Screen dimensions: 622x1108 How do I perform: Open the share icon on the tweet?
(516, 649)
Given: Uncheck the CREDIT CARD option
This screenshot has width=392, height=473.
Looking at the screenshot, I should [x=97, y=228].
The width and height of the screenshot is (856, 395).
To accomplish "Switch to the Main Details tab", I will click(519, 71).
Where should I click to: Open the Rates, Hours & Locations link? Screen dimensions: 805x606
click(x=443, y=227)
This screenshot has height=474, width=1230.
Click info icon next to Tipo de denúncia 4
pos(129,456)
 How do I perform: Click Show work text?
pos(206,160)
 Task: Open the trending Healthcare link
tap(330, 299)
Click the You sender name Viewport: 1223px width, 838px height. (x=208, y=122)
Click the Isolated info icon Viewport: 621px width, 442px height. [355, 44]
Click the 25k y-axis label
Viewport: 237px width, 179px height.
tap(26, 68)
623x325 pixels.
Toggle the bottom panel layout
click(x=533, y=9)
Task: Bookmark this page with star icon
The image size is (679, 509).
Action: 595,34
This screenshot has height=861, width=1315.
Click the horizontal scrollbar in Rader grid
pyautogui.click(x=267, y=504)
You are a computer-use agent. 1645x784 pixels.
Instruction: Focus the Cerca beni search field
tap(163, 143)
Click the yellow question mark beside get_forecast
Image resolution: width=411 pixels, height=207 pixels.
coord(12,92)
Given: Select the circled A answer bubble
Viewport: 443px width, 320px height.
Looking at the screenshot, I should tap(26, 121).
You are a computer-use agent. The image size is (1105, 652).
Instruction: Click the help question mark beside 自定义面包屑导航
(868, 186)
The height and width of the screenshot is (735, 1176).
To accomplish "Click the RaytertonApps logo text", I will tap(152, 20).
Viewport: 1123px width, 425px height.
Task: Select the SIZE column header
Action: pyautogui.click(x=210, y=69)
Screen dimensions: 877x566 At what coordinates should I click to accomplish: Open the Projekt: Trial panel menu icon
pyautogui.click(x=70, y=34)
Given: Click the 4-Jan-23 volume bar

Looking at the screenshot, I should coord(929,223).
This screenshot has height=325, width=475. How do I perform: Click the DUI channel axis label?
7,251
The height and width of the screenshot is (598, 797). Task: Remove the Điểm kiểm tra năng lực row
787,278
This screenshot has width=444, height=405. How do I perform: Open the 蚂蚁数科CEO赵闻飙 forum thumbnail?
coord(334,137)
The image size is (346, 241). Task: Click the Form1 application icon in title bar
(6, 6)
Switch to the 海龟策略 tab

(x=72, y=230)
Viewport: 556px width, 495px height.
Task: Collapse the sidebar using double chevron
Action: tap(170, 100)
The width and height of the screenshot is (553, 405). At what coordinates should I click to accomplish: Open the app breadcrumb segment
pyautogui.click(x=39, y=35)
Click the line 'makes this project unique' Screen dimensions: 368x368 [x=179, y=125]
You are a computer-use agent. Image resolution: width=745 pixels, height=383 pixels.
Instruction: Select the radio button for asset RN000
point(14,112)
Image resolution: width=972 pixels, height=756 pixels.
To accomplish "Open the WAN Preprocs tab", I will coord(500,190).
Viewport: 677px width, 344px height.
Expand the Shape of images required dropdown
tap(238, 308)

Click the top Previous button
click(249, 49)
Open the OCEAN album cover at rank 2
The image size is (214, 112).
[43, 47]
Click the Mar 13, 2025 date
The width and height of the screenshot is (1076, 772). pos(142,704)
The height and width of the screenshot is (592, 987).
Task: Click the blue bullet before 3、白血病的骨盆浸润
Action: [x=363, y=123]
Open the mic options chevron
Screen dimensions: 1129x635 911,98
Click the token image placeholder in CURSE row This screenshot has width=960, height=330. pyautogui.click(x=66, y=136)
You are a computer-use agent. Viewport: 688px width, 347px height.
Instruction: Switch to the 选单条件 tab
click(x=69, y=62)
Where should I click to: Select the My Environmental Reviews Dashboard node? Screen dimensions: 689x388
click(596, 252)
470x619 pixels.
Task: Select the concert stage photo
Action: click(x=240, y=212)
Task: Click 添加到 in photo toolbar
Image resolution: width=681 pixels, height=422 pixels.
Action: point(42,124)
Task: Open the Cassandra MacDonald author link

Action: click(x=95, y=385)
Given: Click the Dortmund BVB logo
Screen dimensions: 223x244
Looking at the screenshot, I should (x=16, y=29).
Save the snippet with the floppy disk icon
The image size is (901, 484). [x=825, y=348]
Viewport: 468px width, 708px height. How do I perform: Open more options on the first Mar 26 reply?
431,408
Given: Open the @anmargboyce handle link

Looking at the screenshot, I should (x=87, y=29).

## AIM OF THE EXERCISE
Restating the data word for word is the whole task.

## TASK OUTPUT
Screen dimensions: 622x1108 How do I perform: Open the share icon on the tweet?
(516, 649)
Given: Uncheck the CREDIT CARD option
This screenshot has width=392, height=473.
Looking at the screenshot, I should [x=97, y=228].
The width and height of the screenshot is (856, 395).
To accomplish "Switch to the Main Details tab", I will click(519, 71).
Where should I click to: Open the Rates, Hours & Locations link? Screen dimensions: 805x606
click(x=443, y=227)
This screenshot has height=474, width=1230.
Click info icon next to Tipo de denúncia 4
pos(129,456)
 How do I perform: Click Show work text?
pos(206,160)
 Task: Open the trending Healthcare link
tap(330, 299)
Click the You sender name Viewport: 1223px width, 838px height. (x=208, y=122)
Click the Isolated info icon Viewport: 621px width, 442px height. [355, 44]
Click the 25k y-axis label
Viewport: 237px width, 179px height.
tap(26, 68)
623x325 pixels.
Toggle the bottom panel layout
click(x=533, y=9)
Task: Bookmark this page with star icon
The image size is (679, 509).
Action: 595,34
This screenshot has height=861, width=1315.
Click the horizontal scrollbar in Rader grid
pyautogui.click(x=267, y=504)
You are a computer-use agent. 1645x784 pixels.
Instruction: Focus the Cerca beni search field
tap(163, 143)
Click the yellow question mark beside get_forecast
Image resolution: width=411 pixels, height=207 pixels.
coord(12,92)
Given: Select the circled A answer bubble
Viewport: 443px width, 320px height.
Looking at the screenshot, I should tap(26, 121).
You are a computer-use agent. The image size is (1105, 652).
Instruction: Click the help question mark beside 自定义面包屑导航
(868, 186)
The height and width of the screenshot is (735, 1176).
To accomplish "Click the RaytertonApps logo text", I will tap(152, 20).
Viewport: 1123px width, 425px height.
Task: Select the SIZE column header
Action: pyautogui.click(x=210, y=69)
Screen dimensions: 877x566 At what coordinates should I click to accomplish: Open the Projekt: Trial panel menu icon
pyautogui.click(x=70, y=34)
Given: Click the 4-Jan-23 volume bar

Looking at the screenshot, I should coord(929,223).
This screenshot has height=325, width=475. How do I perform: Click the DUI channel axis label?
7,251
The height and width of the screenshot is (598, 797). Task: Remove the Điểm kiểm tra năng lực row
787,278
This screenshot has width=444, height=405. How do I perform: Open the 蚂蚁数科CEO赵闻飙 forum thumbnail?
coord(334,137)
The image size is (346, 241). Task: Click the Form1 application icon in title bar
(6, 6)
Switch to the 海龟策略 tab

(x=72, y=230)
Viewport: 556px width, 495px height.
Task: Collapse the sidebar using double chevron
Action: tap(170, 100)
The width and height of the screenshot is (553, 405). At what coordinates should I click to accomplish: Open the app breadcrumb segment
pyautogui.click(x=39, y=35)
Click the line 'makes this project unique' Screen dimensions: 368x368 [x=179, y=125]
You are a computer-use agent. Image resolution: width=745 pixels, height=383 pixels.
Instruction: Select the radio button for asset RN000
point(14,112)
Image resolution: width=972 pixels, height=756 pixels.
To accomplish "Open the WAN Preprocs tab", I will coord(500,190).
Viewport: 677px width, 344px height.
Expand the Shape of images required dropdown
tap(238, 308)

Click the top Previous button
click(249, 49)
Open the OCEAN album cover at rank 2
The image size is (214, 112).
[43, 47]
Click the Mar 13, 2025 date
The width and height of the screenshot is (1076, 772). pos(142,704)
The height and width of the screenshot is (592, 987).
Task: Click the blue bullet before 3、白血病的骨盆浸润
Action: [x=363, y=123]
Open the mic options chevron
Screen dimensions: 1129x635 911,98
Click the token image placeholder in CURSE row This screenshot has width=960, height=330. pyautogui.click(x=66, y=136)
You are a computer-use agent. Viewport: 688px width, 347px height.
Instruction: Switch to the 选单条件 tab
click(x=69, y=62)
Where should I click to: Select the My Environmental Reviews Dashboard node? Screen dimensions: 689x388
click(596, 252)
470x619 pixels.
Task: Select the concert stage photo
Action: click(x=240, y=212)
Task: Click 添加到 in photo toolbar
Image resolution: width=681 pixels, height=422 pixels.
Action: point(42,124)
Task: Open the Cassandra MacDonald author link

Action: click(x=95, y=385)
Given: Click the Dortmund BVB logo
Screen dimensions: 223x244
Looking at the screenshot, I should (x=16, y=29).
Save the snippet with the floppy disk icon
The image size is (901, 484). [x=825, y=348]
Viewport: 468px width, 708px height. How do I perform: Open more options on the first Mar 26 reply?
431,408
Given: Open the @anmargboyce handle link

Looking at the screenshot, I should (x=87, y=29).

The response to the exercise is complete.